O Equilíbrio Econômico-Financeiro nos Contratos Administrativos em Tempos de Crise

escrito por:

Anays Martins Finger
Advogada especialista em Direito Público pela ESMAFE/RS, atuando administrativa e judicialmente na defesa de direitos do servidor público civil, com maior ênfase.

O princípio da manutenção do equilíbrio econômico-financeiro é a “pedra de toque” dos contratos administrativos.
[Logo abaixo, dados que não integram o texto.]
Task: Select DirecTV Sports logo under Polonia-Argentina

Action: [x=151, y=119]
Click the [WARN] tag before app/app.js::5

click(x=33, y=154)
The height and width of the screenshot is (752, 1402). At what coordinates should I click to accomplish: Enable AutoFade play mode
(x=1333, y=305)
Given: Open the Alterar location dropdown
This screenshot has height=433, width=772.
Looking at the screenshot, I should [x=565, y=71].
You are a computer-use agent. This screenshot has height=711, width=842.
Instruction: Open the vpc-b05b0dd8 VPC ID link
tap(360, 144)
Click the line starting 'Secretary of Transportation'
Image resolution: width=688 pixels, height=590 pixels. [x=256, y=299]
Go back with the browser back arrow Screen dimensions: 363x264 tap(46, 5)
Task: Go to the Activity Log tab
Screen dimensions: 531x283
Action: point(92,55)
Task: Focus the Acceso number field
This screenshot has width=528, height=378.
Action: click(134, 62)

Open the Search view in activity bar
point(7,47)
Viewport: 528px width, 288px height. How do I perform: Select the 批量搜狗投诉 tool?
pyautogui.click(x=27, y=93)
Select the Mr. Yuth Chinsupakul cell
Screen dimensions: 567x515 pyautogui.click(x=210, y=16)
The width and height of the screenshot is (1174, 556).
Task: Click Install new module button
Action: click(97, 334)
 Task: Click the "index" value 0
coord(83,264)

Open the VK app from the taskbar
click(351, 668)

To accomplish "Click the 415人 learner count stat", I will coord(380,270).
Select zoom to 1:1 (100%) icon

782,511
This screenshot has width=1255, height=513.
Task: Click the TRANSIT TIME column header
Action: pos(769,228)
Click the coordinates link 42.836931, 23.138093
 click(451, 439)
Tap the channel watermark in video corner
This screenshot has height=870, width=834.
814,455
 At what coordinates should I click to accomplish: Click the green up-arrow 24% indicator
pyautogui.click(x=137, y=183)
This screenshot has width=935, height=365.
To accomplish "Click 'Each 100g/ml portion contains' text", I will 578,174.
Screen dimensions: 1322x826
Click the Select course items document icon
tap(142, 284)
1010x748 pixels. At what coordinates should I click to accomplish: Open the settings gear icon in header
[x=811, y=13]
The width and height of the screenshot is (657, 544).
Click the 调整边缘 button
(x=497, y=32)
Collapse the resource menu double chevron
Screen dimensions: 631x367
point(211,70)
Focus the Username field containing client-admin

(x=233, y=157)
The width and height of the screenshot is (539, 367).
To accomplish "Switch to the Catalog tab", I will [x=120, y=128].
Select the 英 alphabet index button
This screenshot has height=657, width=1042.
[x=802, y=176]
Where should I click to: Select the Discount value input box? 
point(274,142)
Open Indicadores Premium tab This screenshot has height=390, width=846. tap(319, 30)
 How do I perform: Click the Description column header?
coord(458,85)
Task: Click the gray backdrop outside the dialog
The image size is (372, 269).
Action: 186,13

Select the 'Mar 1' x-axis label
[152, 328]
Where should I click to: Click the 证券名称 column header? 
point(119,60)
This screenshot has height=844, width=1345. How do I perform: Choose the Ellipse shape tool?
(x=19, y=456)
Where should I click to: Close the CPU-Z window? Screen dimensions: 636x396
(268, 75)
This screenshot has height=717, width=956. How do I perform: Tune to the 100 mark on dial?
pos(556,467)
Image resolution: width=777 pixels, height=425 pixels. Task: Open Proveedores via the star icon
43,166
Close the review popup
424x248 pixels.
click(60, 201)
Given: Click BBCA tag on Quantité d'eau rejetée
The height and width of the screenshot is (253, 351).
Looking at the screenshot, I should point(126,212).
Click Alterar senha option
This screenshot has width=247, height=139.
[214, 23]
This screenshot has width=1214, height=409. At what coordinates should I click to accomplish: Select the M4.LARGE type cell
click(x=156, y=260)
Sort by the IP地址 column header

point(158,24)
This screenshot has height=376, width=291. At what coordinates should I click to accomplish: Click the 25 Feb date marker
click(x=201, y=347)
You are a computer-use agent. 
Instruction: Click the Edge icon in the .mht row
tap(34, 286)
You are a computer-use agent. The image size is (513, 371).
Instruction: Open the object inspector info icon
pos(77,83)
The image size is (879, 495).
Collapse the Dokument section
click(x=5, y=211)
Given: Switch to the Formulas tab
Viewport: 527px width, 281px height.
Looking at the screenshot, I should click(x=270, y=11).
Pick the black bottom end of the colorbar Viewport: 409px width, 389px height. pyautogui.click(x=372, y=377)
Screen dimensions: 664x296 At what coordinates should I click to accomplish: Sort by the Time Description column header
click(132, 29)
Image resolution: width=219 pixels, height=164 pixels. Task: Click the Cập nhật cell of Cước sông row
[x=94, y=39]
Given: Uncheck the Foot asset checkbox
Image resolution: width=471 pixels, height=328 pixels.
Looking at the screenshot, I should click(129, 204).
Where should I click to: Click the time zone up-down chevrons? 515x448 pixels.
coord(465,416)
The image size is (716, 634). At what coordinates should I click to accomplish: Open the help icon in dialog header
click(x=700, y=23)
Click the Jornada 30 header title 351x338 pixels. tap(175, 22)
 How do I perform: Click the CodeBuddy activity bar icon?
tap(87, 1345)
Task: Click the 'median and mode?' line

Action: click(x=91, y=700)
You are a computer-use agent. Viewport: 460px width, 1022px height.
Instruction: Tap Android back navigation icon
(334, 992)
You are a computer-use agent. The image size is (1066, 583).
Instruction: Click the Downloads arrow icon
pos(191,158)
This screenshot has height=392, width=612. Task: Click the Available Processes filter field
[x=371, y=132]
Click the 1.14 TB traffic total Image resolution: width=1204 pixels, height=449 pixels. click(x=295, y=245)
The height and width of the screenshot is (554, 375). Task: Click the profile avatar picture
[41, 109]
Em um cenário de instabilidade econômica global, a aplicação das teorias da imprevisão e do fato do príncipe tornou-se rotina nos tribunais.

Reajuste, Revisão e Repactuação

É fundamental que o advogado administrativista saiba distinguir os instrumentos de manutenção da equação financeira:

  • Reajuste: Aplicação de índices de preços previstos no edital para compensar a inflação (periodicidade anual).

  • Revisão (Realinhamento): Ocorre a qualquer tempo, desde que demonstrado um fato imprevisível ou previsível de consequências incalculáveis (como uma pandemia ou guerra que eleve o preço dos insumos).

  • Repactuação: Exclusiva para serviços contínuos com dedicação exclusiva de mão de obra, focada na variação dos custos trabalhistas.

A Teoria da Imprevisão no STJ

A jurisprudência tem sido rigorosa: não basta o aumento de preços; é preciso provar que o evento era imprevisível e que ele tornou a execução do contrato excessivamente onerosa para o particular, sob risco de quebra da empresa ou paralisação do serviço público.

Conclusão: A gestão contratual eficiente pressupõe o monitoramento constante da matriz de riscos do contrato, garantindo que a Administração Pública receba o serviço sem enriquecer ilicitamente às custas do particular.